Proposed Changes in 2013 Farm Bills. Both the Senate- and House-passed 2013 farm bills (S. 954, §7514; and H.R. 2642, §6518) would extend the Sun Grant Program with its current discretionary funding authority of $75 million annually through FY2018.
Function: Section 11014 of the 2008 farm bill requires a USDA study on the use of animal manure as a fertilizer and potential other uses; the impact of limitations placed on the use of animal manure on consumers and agricultural operations; and the effects of increased competition for manure due to biofuel uses. A report on the results of the study was due to respective agricultural committees of the House and Senate by June 18, 2009 (one year after enactment).
Funding: No specific funding was announced for this study.

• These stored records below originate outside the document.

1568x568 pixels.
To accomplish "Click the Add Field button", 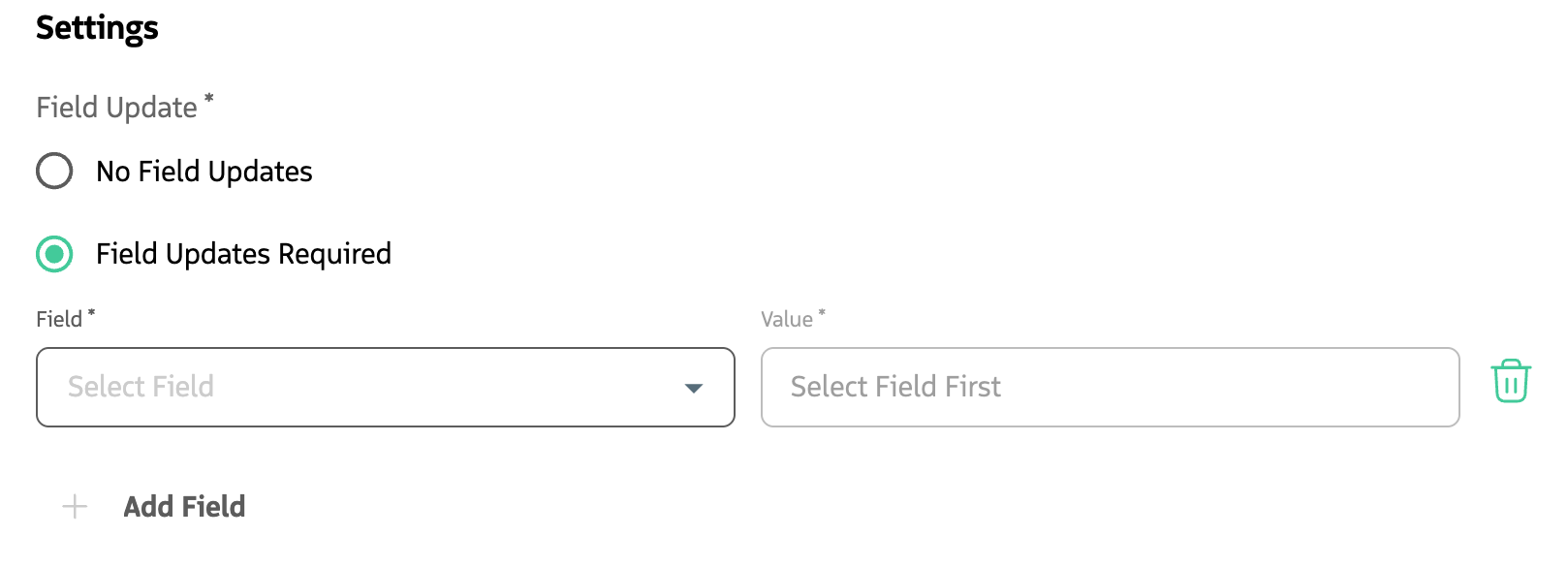I will [x=184, y=506].
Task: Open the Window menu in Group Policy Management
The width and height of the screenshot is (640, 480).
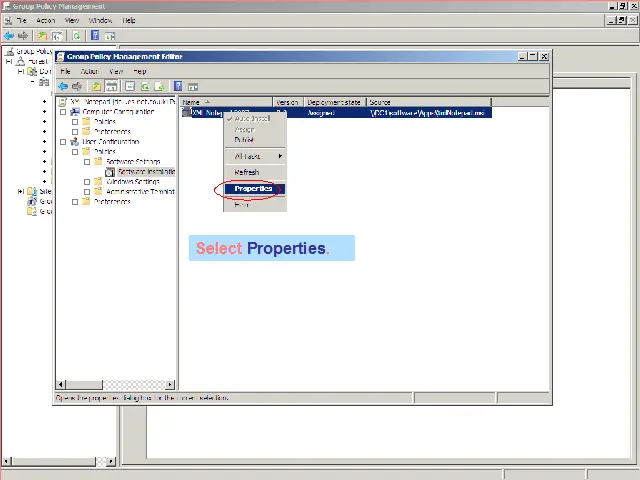Action: point(100,20)
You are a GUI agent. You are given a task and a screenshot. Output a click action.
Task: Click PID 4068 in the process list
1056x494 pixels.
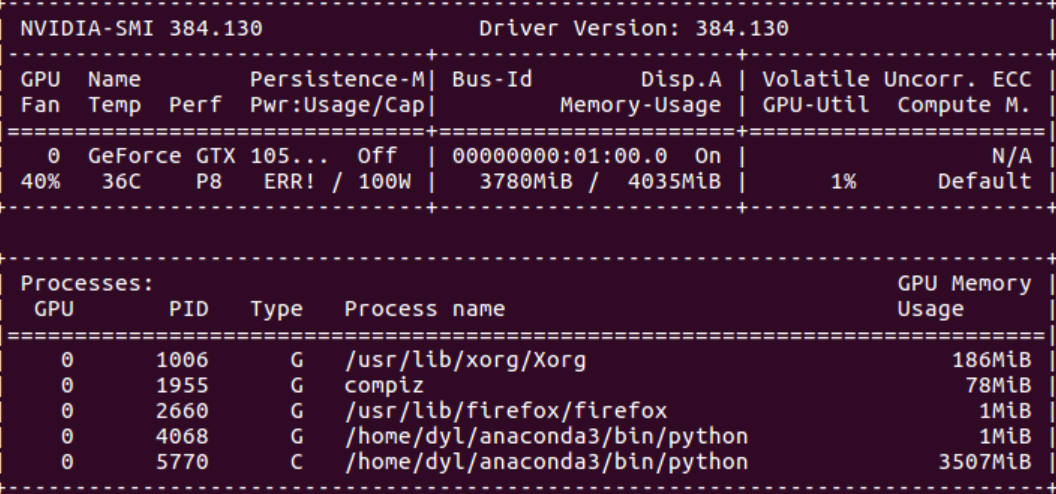point(182,437)
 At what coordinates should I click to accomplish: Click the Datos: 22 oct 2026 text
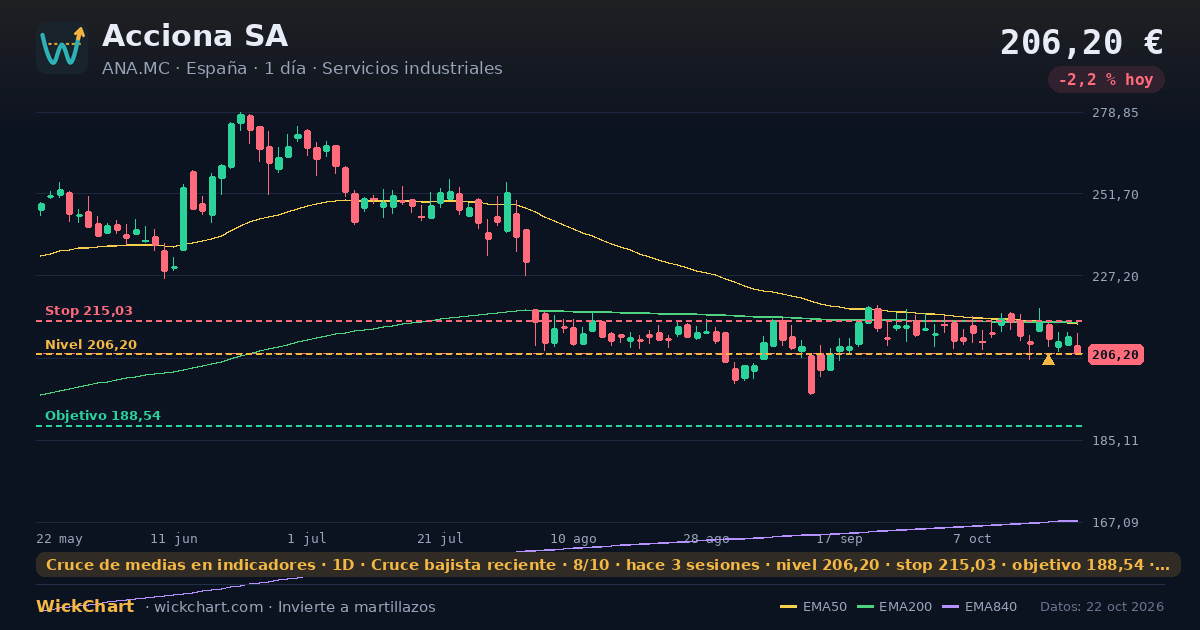click(x=1102, y=607)
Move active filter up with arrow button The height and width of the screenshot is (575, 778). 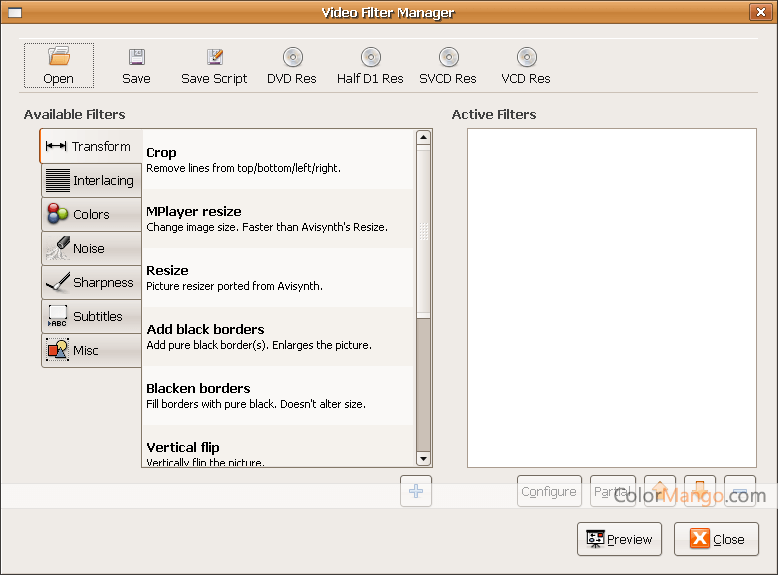[x=660, y=490]
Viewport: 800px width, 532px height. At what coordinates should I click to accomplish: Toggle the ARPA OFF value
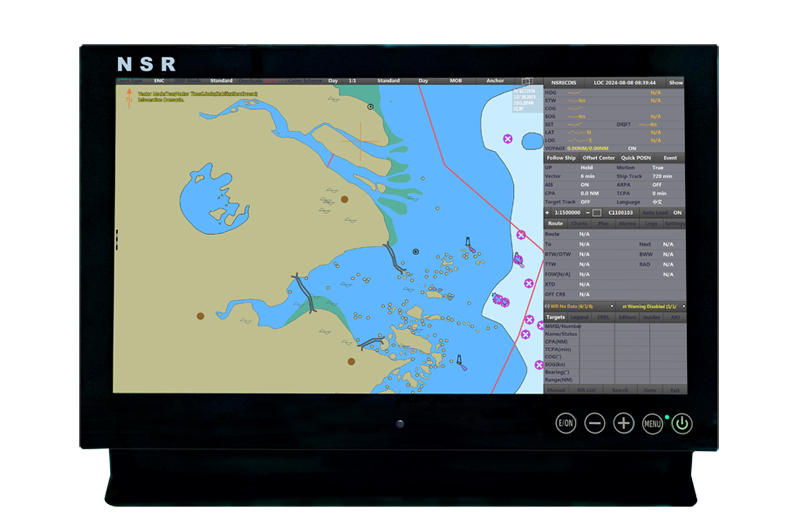pyautogui.click(x=657, y=185)
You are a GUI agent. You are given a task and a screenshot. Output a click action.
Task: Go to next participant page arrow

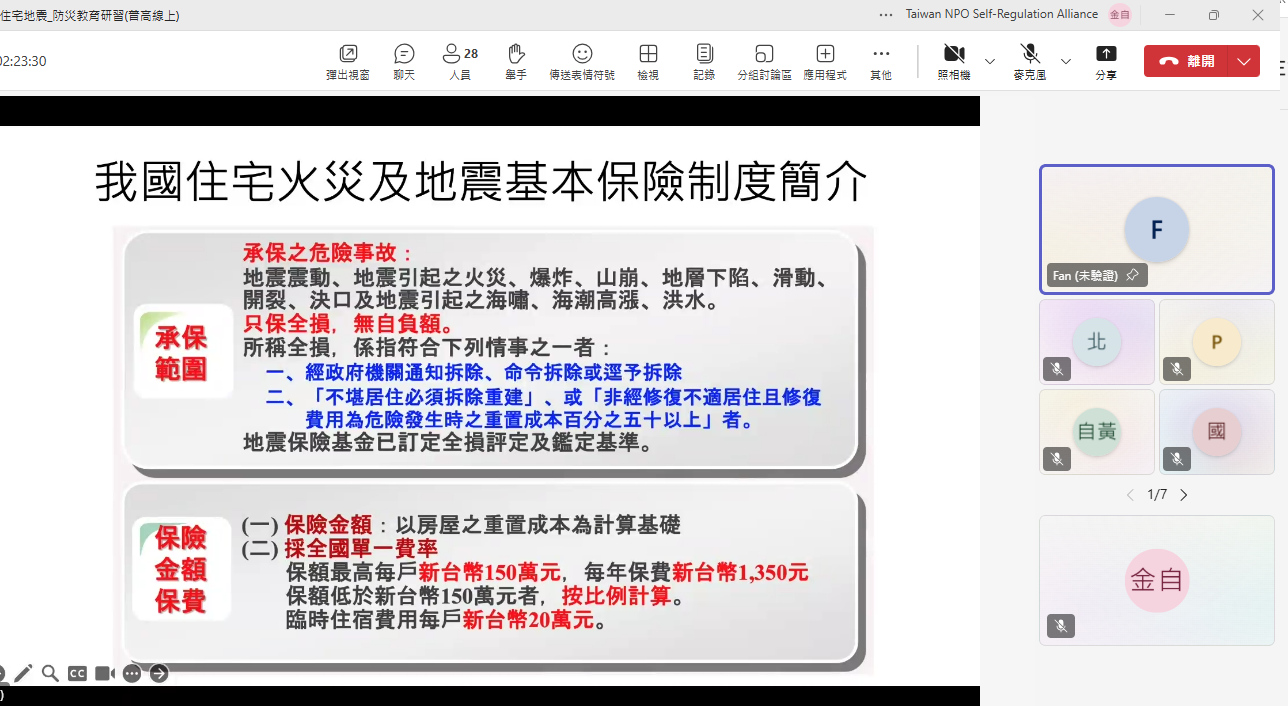pos(1183,494)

Function: Section 15321 of the 2008 farm bill established a new tax credit—the Cellulosic Biofuel Producer Credit—uniquely for cellulosic ethanol producers, and at a substantially higher rate than is available for corn-starch ethanol blenders. Prior to the 2008 farm bill's enactment, all ethanol (cellulosic included) blended into gasoline was eligible for a volumetric ethanol excise tax credit (VEETC) of $0.51 per gallon. The ethanol blender, not the producer, was eligible for the VEETC. With the Cellulosic Biofuel Producer Credit, producers of cellulosic ethanol (produced exclusively in the United States) became eligible for a credit of $1.01 per gallon less the amount of small-producer ethanol credit claimed and the alcohol mixture credit claimed for ethanol. (26 U.S.C. §40)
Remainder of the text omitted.